The financial industry's growth is stunting everything else
The financial industry was 2.5 percent of the economy when World War II ended. Now, it is 8.5 percent. How did it get so big, and what are the costs?
Michael Probst/AP/File
Societies become more complex as they age. Each challenge…or opportunity…is met with a new rig of some sort. A tax. A regulation. An organizational fix.
As time goes by, these fixes act like friction…they slow the machine. They make it hard to move…inflexible and unresponsive. And over time, more people gain access to a fix — each lobbying group and special interest, each with his own bailout or subsidy…and each desperate to hold onto it.
Output is thus shifted to unproductive activities. The real producers are punished — with taxes and regulations — while unproductive activities are rewarded, with bailouts, handouts and sweetheart deals.
The financial industry was 2.5% of the economy when WWII ended. Now, it is 8.5%. How did it get so big? What does it do for all the money?
The answer to the first question is that it grew as the economy became ‘financialized.’ More and more laws were passed granting more and more special favors and protections to the financial industry. Just read the tax code. Go ahead, we dare you! You will find special allowances and deals for the insurance industry on almost every page. And there are rules and regulations for pension funds. And pensions themselves. ERISA. 401k. 501C3. SEC. FDIC. Dodd-Frank. CFPB. Everything is regulated…controlled…protected…

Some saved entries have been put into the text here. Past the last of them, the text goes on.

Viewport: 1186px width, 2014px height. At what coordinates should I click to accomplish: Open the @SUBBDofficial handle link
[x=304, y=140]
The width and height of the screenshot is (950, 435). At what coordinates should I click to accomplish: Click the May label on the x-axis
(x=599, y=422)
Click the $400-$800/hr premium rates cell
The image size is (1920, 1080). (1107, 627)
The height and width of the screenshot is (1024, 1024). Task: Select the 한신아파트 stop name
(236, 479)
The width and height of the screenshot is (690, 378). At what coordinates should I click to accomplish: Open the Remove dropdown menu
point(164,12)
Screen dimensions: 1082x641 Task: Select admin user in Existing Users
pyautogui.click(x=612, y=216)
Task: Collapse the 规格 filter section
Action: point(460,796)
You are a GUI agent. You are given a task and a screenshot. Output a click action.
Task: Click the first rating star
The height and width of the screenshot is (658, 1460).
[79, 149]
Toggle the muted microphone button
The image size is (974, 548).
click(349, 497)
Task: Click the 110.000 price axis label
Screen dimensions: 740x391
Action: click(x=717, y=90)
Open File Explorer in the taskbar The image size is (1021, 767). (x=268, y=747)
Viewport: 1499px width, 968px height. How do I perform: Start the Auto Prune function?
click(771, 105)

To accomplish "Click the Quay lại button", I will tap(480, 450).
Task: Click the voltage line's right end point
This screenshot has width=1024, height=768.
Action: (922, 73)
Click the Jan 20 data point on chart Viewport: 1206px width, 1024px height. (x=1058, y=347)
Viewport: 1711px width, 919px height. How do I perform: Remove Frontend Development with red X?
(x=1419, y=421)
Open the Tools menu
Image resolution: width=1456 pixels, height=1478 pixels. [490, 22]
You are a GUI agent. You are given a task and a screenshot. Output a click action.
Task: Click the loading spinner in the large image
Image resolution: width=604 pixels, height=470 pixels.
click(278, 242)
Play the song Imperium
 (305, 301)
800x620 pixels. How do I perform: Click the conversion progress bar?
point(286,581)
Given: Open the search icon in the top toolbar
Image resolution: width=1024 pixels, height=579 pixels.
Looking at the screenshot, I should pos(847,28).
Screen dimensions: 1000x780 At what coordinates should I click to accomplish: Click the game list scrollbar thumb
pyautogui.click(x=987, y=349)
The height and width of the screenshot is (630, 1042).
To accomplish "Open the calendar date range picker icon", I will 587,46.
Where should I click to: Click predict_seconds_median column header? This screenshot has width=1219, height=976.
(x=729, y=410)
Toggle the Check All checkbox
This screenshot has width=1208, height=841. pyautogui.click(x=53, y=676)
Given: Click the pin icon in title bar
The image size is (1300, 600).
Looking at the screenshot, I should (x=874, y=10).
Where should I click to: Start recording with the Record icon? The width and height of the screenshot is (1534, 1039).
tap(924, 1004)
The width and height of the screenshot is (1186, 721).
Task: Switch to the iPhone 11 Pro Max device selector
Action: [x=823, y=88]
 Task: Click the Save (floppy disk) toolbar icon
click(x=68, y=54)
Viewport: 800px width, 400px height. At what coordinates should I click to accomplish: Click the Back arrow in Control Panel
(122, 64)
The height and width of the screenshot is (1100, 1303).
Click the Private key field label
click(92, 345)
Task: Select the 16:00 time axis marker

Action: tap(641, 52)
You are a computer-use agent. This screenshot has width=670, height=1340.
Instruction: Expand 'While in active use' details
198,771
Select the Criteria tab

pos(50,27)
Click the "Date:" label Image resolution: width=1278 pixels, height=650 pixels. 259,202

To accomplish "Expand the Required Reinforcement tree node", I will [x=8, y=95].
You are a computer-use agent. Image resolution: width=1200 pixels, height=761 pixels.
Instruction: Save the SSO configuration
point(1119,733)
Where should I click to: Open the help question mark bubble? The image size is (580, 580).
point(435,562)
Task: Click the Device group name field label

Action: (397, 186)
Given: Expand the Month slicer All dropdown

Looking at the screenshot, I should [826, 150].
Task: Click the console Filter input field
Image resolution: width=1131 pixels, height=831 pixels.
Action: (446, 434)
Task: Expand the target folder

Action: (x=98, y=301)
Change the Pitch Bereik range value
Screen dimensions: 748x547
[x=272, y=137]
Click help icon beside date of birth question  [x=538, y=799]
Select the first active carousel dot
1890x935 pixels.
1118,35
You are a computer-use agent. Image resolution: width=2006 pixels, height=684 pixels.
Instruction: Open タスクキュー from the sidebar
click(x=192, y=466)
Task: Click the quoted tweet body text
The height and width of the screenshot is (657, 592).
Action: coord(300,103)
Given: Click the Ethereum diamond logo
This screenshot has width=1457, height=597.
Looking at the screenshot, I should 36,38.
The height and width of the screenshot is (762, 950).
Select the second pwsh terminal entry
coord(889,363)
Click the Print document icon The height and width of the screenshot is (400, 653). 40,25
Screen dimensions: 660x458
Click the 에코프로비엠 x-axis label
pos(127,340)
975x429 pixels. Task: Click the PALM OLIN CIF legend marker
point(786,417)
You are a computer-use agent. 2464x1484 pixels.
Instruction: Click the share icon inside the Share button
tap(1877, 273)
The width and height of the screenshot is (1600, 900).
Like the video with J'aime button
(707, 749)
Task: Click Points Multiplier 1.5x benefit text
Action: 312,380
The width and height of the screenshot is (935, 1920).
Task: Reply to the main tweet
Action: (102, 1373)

And all of this happened on the back of the biggest expansion of financial instruments in world history. The feds transformed the economy from one that made things…at a profit…to one that just made money. The money supply in the US increased by 1,300% in the 40 years after Richard Nixon ‘shut the gold window’ at the Treasury. That ‘wealth’ did not take the form of new factories in New England or new tractors in the Old South. It went mostly into money instruments…funneled through the financial industry to the rich people who owned financial assets.
Every potential new competitor had to comply with such a mountain of rules and regulations that he quickly gave up. Even if approved, he could not hope to provide a new product. Instead, he could only provide the same approved services and products that the big, entrenched players already had in stock.
John Kay, writing in The Financial Times, explains what would have happened had the computer industry been tied in the same knots.
“If you needed a licence to enter the US computer business, you can imagine the Computer Regulation Agency interviewing Bill Gates and Steve Jobs in the 1970s. What dutiful regulator would allow someone who had not even completed his Harvard degree to sell software to the public?”
Protected. Coddled. The financial industry went rogue. It was supposed to match investors with worthy investments, helping to bring genuine growth and prosperity to the US. Instead, it matched up most of the new money with itself.
The typical American was impoverished. Forty years after America’s money went rogue, he has not a dime’s more earning power per hour. And 4.5 times more debt, adjusted for inflation.